# Required work
I need the number of lines in the listing below that contain "Given", and only that number.

# Data for this task
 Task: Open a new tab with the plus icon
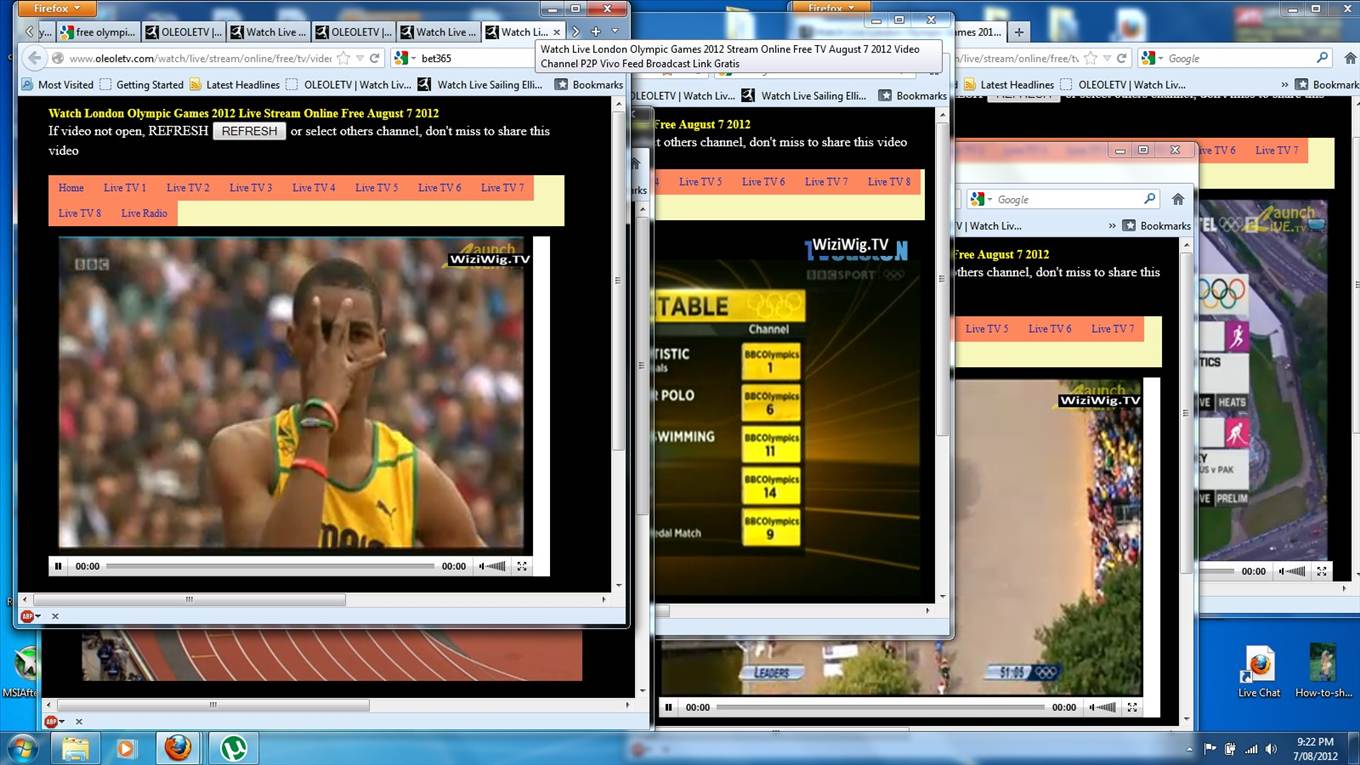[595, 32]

==

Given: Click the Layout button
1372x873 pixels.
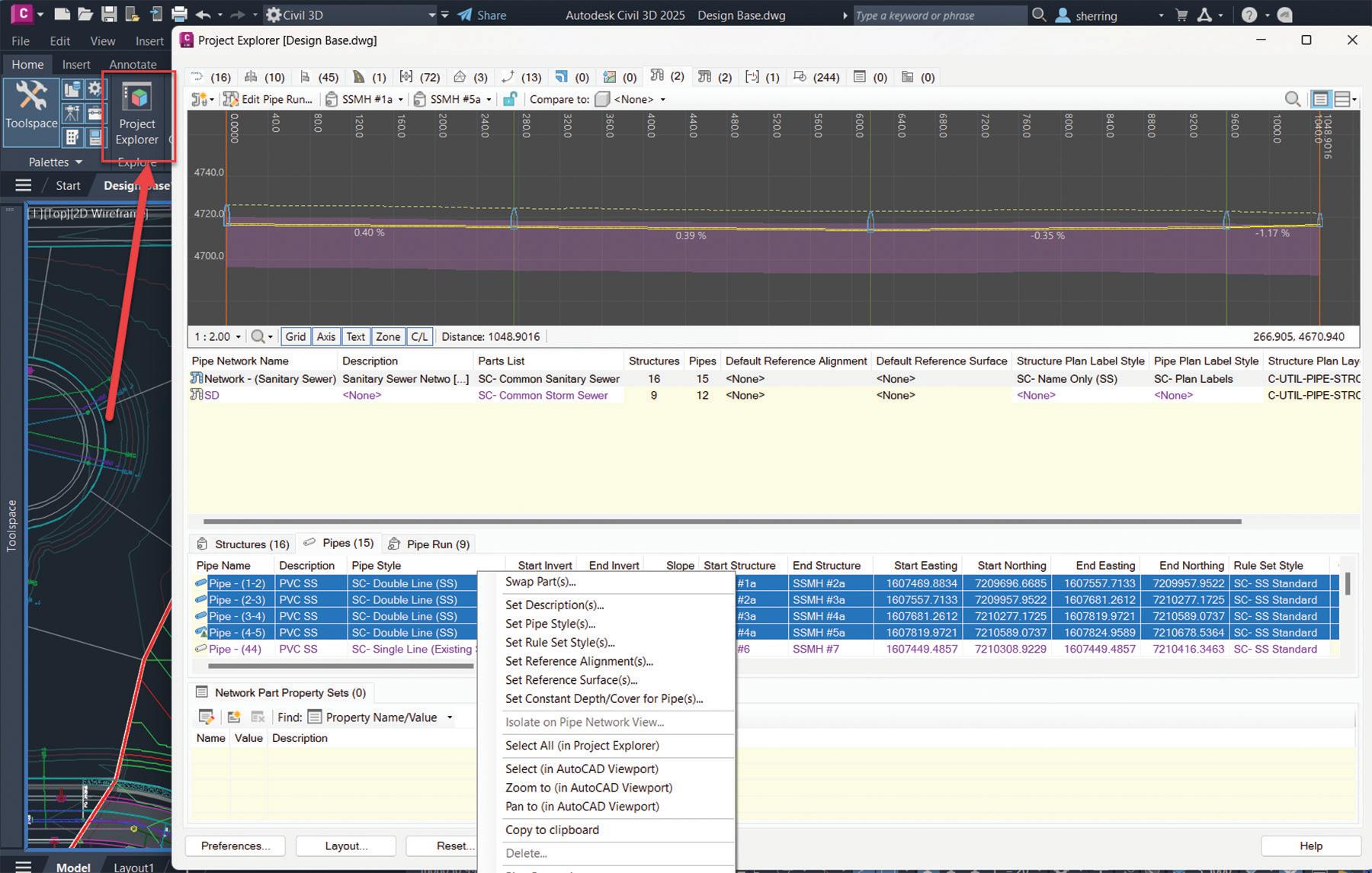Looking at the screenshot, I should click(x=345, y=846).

==

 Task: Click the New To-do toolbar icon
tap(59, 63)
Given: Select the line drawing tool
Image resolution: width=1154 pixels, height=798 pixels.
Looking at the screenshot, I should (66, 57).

# Output for this task
2